Kağıt üzerinde hedefleri belirlemek, vizyon sahibi olmak önemli. Ancak, daha da önemli olan o hedefleri gerçekleştirmek. Türkiye ' de yapılamayan bu.

Her fırsatta dile getirdiğimiz gibi Amerika ' da 5 yıllık, Avrupa ' da 7 yıllık tarım politikası belirlenerek kamuoyuna açıklanır. Bu ülkelerde olduğu gibi Türkiye ' de de tarım politikası en az 5 yıllık dönemler itibariyle belirlenip uygulanmalı. Ama hayali hedefler değil. Tarımsal destekleme bütçesi ve ana ilkeler 5 yıllık açıklanmalı. Çiftçi şimdiden 2017 ' ye kadar hangi ürüne ne kadar destek verileceğini bilmeli. Asıl vizyon budur.'

Yılbaşında yazdıklarımız 2013-2017 Stratejik Plan için de aynen geçerli. Tarımın gerçekleri, gelecek 5 yıllık destekleme bütçesi ve daha birçok önemli, konu bu belgede yok.

Diyeceksiniz ki o zaman niye bu belgeyi haber yaptınız, hem de manşetten verdiniz?
Bu haber DÜNYA Gazetesi ' nin gazetecilik anlayışını ve yayın ilkelerini anlatan en somut örneklerden birisidir.
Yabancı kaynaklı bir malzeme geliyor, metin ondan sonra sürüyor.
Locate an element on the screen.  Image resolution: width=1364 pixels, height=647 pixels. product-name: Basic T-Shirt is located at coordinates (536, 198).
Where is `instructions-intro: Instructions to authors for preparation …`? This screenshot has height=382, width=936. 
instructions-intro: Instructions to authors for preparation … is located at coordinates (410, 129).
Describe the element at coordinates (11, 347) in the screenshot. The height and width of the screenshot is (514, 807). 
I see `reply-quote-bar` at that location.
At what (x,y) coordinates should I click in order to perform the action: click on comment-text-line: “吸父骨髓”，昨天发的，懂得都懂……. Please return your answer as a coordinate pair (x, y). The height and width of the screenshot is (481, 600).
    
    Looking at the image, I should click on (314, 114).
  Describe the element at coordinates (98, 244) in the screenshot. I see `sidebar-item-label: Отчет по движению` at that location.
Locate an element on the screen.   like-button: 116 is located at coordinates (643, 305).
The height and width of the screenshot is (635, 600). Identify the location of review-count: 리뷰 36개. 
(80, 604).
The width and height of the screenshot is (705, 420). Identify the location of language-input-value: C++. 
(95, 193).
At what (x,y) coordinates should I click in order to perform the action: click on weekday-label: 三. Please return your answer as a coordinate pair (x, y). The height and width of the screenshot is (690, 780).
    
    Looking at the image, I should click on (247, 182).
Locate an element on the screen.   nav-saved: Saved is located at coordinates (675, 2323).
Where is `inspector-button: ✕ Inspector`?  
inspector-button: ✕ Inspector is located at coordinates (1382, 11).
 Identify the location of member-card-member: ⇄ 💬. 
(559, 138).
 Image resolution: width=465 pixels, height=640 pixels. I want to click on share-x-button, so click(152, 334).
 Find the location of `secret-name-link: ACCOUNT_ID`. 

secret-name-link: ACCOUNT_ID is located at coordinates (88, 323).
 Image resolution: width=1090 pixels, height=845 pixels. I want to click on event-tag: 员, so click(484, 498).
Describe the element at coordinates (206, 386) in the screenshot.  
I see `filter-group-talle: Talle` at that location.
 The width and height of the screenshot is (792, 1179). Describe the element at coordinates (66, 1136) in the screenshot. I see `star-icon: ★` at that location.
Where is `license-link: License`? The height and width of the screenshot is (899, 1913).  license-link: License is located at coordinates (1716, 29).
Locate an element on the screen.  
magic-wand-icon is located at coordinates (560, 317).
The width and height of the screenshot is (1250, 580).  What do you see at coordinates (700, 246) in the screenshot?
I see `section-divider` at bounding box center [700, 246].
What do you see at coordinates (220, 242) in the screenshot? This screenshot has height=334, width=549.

Geçen hafta 132 sayfalık bu belgeyi en ince ayrıntısına kadar inceleyerek haber yaptık. Çünkü bakanlığın 3 yılda hazırladığı bu belgenin haber değeri var.

Bugün Türkiye ' de yaygın medyada artık pek uygulanmayan ama DÜNYA Gazetesi ' nin titizlikle uyguladığı tarafsız habercilik ilkesi doğrultusunda hareket ettik. Bu haber medyada ilk kez DÜNYA Gazetesi ' nde yayımlandı. Haberi yorumsuz ve tarafsız olarak verdik. Yorumumuzu ise bu yazıya bıraktık. Haberle yorumu karıştırmadık. Şimdi, haberi haber olarak bu yazıyı da yorum olarak okuyan okur kendisi karar verecek.